A Academia Brasileira de Ciências (ABC) lança nesta quinta-feira (14 de ago.) o relatório intitulado Microplásticos: um problema complexo e urgente. O documento analisa os efeitos do descarte inadequado de plásticos e propõe estratégias para combater os minúsculos fragmentos que contaminam o ambiente, especialmente rios e oceanos.
Segundo o levantamento bibliográfico, o Brasil responde por até 190 mil toneladas do volume total de resíduos no ambiente marinho a cada ano. A produção estimada de plástico no mundo é de 400 milhões de toneladas por ano, das quais menos de 10% são reciclados.
Aproximadamente 80% dos resíduos plásticos que chegam ao mar no mundo provêm de atividades em terra – como turismo, indústria, ocupação urbana desordenada e má gestão de resíduos sólidos. Os outros 20% vêm de atividades realizadas no mar – como transporte marítimo e pesca.
“Combater a poluição por microplásticos exige ação coordenada entre governo, setor produtivo, comunidade científica e sociedade. É preciso rever estratégias nacionais e investir em educação, inovação e regulamentação para proteger a saúde humana e os ecossistemas”, disse Helena Nader, presidente da academia.
Uma vez no oceano, os resíduos são dispersos por marés, correntes e ventos, trazendo uma série de impactos ambientais, sociais e econômicos. Eles podem ser ingeridos por animais marinhos e outros seres vivos na cadeia alimentar marinha.
Microplásticos também são encontrados em órgãos do corpo humano, o que representa riscos à saúde. Estudos têm encontrado microplásticos em placentas e cordões umbilicais de gestantes.
“Não podemos mais tratar os plásticos como descartáveis. É hora de assumir a responsabilidade pelo ciclo completo desses materiais, da produção ao descarte e reciclagem”, disse Adalberto Luis Val, vice-presidente da academia para o Norte do Brasil e coordenador do grupo de trabalho sobre microplásticos.
Estratégias
Para reduzir o impacto desse tipo de poluição, os pesquisadores propuseram seis abordagens:
• Governança – revisar o plano nacional de 2019 de combate ao lixo no mar, fortalecendo a luta contra microplásticos; e fortalecer a discussão e implementação do tratado sobre poluição ambiental por plásticos.
• Ciência, tecnologia e inovação – aumentar investimentos em reciclagem no Brasil; reutilizar produtos plásticos; e substituir polímeros sintéticos por polímeros biodegradáveis em produtos descartáveis.
• Fomento e financiamento – criar mecanismos de avaliação de riscos à saúde e outras iniciativas para mitigar os efeitos da poluição por plásticos, como o uso de nanotecnologia para impulsionar a reutilização.

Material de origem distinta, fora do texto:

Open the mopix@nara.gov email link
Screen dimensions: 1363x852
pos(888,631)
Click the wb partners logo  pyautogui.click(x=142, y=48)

• Capacitação – capacitar catadores de resíduos, formalizar seu trabalho e capacitar professores do ensino fundamental e médio.
• Ciclo do plástico – buscar mudanças na legislação sobre descarte e coleta adequados de materiais plásticos.
• Educação ambiental e comunicação – elaborar uma política governamental para incentivar a educação ambiental, especialmente para trabalhadores de fábricas e empresários, bem como para o agronegócio; e criar uma campanha sobre descarte e reciclagem de plásticos.